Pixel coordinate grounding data
□ □ □

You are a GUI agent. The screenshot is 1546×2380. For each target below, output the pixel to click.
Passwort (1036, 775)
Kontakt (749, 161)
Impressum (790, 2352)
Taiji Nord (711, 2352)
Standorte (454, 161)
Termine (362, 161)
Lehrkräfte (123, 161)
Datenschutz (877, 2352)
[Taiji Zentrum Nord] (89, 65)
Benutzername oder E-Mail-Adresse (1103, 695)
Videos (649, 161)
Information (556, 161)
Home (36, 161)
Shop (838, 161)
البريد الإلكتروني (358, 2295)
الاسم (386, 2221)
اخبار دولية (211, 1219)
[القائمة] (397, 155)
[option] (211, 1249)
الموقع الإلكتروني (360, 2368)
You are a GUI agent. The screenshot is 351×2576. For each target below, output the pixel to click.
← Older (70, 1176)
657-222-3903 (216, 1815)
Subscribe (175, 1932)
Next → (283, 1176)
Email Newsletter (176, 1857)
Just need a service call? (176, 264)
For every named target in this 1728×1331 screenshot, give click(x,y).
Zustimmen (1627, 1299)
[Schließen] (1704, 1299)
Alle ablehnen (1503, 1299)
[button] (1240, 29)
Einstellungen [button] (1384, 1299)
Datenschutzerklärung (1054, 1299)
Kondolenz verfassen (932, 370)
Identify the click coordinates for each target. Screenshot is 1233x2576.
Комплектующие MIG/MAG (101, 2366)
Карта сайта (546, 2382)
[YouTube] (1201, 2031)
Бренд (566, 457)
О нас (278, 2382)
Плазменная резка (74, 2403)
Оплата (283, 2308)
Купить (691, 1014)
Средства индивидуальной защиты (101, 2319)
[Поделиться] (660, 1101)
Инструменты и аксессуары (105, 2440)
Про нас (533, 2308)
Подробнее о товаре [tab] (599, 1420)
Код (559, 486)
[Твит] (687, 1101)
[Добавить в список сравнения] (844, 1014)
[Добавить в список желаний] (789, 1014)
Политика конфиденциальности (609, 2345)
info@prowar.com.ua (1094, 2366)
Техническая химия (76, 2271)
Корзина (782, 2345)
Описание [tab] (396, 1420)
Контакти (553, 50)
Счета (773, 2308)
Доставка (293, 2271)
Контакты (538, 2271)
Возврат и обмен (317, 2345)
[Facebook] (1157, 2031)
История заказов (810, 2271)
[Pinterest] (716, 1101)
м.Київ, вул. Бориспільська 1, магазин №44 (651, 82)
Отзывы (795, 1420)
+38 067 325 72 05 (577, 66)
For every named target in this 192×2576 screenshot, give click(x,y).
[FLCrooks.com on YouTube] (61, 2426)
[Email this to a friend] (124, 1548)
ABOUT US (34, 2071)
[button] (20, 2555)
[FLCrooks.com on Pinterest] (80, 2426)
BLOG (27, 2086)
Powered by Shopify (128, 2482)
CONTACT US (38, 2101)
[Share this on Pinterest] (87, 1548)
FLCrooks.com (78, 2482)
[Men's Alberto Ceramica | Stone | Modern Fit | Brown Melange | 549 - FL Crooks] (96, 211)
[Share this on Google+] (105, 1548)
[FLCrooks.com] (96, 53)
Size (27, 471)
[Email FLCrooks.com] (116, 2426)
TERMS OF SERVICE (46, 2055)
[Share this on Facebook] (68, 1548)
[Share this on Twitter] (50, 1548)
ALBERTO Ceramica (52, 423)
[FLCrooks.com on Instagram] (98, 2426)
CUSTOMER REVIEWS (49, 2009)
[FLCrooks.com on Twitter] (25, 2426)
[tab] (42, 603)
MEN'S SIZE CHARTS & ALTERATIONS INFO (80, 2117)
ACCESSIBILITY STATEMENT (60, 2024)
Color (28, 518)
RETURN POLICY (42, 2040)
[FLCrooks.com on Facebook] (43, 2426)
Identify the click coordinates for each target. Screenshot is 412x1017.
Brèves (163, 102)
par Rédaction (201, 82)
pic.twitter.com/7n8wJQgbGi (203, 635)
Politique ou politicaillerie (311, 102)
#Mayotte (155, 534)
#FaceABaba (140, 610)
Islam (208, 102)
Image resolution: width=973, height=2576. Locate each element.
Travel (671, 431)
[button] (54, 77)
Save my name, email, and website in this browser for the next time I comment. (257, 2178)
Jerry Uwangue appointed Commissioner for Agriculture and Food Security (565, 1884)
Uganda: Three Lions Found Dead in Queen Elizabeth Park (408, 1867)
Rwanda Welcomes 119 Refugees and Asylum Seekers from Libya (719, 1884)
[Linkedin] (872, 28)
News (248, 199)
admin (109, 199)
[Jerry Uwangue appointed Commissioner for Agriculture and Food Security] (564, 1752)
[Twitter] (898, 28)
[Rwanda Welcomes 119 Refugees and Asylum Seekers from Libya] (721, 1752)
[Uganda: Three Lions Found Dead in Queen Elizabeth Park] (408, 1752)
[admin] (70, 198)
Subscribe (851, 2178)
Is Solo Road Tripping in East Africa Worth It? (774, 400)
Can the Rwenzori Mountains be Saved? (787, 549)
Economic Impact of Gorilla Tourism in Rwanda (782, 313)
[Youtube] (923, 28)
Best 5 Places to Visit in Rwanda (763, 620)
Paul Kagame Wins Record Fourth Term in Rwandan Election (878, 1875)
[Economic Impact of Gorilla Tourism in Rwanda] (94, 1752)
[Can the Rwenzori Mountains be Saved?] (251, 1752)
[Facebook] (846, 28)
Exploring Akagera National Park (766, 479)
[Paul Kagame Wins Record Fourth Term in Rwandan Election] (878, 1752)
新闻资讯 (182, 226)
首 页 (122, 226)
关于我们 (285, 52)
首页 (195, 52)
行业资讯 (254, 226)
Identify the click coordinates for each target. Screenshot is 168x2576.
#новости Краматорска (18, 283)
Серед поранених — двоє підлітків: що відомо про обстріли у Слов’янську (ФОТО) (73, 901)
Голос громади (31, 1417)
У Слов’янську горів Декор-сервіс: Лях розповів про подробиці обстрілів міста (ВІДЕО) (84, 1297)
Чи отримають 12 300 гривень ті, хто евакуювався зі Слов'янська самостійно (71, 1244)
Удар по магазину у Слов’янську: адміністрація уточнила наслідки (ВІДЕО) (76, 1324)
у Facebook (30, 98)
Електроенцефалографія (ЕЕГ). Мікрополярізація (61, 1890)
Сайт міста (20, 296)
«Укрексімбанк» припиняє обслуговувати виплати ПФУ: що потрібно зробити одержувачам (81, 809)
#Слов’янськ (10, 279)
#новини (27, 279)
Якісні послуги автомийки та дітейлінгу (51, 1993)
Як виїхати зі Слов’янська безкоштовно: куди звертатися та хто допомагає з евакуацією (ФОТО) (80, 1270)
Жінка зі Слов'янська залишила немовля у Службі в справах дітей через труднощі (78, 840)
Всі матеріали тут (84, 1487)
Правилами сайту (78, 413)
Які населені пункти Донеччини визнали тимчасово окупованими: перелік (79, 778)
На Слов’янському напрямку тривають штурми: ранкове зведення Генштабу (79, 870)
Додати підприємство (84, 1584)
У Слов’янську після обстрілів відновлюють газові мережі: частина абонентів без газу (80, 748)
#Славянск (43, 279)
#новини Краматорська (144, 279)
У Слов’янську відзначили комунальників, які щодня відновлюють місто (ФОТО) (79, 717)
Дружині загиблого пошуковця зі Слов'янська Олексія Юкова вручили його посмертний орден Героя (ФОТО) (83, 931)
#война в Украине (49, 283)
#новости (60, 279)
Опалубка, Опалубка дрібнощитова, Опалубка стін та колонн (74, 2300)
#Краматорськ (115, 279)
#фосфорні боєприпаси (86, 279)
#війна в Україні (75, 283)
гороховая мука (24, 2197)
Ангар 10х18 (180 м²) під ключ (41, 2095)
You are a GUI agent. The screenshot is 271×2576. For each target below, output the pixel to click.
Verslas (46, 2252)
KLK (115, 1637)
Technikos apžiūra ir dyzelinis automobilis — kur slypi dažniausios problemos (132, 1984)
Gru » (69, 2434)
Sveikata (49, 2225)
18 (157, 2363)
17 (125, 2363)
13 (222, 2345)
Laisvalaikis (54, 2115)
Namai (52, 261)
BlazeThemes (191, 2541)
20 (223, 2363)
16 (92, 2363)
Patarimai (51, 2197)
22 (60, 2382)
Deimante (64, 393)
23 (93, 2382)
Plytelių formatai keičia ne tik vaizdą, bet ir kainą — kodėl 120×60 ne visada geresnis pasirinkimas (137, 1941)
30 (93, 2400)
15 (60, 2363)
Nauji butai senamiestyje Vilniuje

□ □ □

# [WHAT TO WORK ON]
Would you output, from the records above, exactly the run of lines that starts at the line containing "[Facebook] (846, 28)" and ends at the line containing "Як виїхати зі", and only that run?

# [RESULT FOR THIS TASK]
[Facebook] (846, 28)
Exploring Akagera National Park (766, 479)
[Paul Kagame Wins Record Fourth Term in Rwandan Election] (878, 1752)
新闻资讯 (182, 226)
首 页 (122, 226)
关于我们 (285, 52)
首页 (195, 52)
行业资讯 (254, 226)
Identify the click coordinates for each target. Screenshot is 168x2576.
#новости Краматорска (18, 283)
Серед поранених — двоє підлітків: що відомо про обстріли у Слов’янську (ФОТО) (73, 901)
Голос громади (31, 1417)
У Слов’янську горів Декор-сервіс: Лях розповів про подробиці обстрілів міста (ВІДЕО) (84, 1297)
Чи отримають 12 300 гривень ті, хто евакуювався зі Слов'янська самостійно (71, 1244)
Удар по магазину у Слов’янську: адміністрація уточнила наслідки (ВІДЕО) (76, 1324)
у Facebook (30, 98)
Електроенцефалографія (ЕЕГ). Мікрополярізація (61, 1890)
Сайт міста (20, 296)
«Укрексімбанк» припиняє обслуговувати виплати ПФУ: що потрібно зробити одержувачам (81, 809)
#Слов’янськ (10, 279)
#новини (27, 279)
Якісні послуги автомийки та дітейлінгу (51, 1993)
Як виїхати зі Слов’янська безкоштовно: куди звертатися та хто допомагає з евакуацією (ФОТО) (80, 1270)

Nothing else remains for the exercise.